Available data
○ ○ ○ ○ ○

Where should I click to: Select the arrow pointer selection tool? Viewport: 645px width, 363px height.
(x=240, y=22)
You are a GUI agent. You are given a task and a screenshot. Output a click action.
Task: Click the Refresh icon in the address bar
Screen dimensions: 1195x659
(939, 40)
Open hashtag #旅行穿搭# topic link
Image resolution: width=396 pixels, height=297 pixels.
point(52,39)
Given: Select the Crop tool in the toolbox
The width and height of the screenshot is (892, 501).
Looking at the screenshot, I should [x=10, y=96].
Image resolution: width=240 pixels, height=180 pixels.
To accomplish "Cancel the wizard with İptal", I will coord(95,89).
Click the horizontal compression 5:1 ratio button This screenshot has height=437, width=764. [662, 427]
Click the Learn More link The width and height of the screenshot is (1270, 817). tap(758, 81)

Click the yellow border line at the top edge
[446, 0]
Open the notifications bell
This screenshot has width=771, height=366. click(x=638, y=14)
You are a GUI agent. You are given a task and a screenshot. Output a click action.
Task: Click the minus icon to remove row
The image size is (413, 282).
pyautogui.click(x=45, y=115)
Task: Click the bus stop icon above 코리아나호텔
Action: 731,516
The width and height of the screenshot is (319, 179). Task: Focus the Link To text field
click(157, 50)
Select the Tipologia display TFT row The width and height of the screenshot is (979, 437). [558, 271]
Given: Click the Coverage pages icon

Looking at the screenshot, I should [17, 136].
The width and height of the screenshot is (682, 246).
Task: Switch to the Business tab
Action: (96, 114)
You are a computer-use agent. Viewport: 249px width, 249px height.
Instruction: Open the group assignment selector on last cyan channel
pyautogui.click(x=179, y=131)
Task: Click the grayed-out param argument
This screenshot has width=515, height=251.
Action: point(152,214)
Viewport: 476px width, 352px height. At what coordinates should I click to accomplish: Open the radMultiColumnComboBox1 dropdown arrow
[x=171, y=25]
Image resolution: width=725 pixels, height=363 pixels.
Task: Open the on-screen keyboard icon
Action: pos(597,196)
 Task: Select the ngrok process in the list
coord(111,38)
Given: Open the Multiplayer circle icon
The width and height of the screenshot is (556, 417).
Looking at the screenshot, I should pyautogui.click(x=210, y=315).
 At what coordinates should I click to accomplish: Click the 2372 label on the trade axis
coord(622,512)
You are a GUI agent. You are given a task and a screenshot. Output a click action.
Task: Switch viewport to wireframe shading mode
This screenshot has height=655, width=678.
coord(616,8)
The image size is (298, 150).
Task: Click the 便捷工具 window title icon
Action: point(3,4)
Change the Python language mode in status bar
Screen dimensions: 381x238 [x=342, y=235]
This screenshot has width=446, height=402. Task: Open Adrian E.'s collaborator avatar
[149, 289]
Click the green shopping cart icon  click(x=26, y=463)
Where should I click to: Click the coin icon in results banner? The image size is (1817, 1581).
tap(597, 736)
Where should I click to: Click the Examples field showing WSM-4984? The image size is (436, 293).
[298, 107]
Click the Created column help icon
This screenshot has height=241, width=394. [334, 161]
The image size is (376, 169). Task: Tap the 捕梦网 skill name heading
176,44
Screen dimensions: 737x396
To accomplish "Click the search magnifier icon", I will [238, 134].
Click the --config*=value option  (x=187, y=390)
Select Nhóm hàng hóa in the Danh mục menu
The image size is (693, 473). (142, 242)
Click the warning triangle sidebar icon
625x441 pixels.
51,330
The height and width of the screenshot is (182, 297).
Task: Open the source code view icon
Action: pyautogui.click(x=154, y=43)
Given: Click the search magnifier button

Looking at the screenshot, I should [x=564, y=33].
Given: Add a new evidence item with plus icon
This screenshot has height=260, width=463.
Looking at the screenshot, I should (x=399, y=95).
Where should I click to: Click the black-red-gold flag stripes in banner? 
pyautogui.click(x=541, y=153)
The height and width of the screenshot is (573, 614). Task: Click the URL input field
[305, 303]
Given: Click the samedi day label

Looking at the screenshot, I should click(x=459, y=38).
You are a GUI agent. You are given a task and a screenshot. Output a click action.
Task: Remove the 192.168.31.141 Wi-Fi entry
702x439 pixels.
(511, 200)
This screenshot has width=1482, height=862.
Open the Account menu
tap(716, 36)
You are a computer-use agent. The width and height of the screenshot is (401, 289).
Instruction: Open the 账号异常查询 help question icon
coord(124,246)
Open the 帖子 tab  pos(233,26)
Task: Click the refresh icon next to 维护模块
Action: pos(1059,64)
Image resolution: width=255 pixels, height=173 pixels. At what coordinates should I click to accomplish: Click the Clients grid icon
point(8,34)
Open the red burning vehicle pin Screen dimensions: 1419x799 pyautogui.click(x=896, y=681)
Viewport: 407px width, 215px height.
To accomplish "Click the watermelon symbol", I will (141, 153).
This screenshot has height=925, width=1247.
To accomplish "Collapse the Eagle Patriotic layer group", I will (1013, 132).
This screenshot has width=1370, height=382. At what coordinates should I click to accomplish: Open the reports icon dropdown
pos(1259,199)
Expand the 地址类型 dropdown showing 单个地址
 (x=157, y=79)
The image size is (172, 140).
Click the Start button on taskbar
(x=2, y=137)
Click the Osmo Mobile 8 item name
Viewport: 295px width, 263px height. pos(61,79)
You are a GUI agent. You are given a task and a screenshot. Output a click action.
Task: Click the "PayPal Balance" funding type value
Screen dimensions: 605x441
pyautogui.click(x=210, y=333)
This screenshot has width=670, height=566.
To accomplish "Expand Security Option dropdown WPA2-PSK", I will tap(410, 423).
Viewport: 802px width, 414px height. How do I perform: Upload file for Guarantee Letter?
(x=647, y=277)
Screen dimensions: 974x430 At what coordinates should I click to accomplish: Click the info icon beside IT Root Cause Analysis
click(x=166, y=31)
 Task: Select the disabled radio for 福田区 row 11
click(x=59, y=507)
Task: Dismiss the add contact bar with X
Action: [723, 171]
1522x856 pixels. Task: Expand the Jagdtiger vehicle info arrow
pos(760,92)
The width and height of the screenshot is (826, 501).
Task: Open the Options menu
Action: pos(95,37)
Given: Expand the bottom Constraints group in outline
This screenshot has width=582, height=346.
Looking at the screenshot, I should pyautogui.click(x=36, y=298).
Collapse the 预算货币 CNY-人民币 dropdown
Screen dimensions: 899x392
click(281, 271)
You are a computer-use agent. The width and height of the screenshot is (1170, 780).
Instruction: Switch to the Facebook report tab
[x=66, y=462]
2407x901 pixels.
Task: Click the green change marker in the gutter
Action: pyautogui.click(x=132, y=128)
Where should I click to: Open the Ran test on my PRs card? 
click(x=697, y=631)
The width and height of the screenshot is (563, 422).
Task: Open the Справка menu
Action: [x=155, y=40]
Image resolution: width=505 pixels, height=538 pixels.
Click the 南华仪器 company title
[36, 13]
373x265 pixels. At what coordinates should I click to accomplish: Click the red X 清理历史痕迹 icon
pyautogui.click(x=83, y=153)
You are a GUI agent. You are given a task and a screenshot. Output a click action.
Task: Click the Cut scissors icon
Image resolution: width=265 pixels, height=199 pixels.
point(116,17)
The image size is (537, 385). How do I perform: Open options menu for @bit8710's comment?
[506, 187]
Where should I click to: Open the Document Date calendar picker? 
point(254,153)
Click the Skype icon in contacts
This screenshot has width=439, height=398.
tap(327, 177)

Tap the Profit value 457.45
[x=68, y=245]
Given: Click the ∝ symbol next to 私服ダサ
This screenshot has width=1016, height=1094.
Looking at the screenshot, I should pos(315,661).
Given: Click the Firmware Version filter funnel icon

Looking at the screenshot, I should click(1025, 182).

○ ○ ○ ○ ○

Task to complete
Number of lines above with the word "computer": supply it alone.

Expected answer
3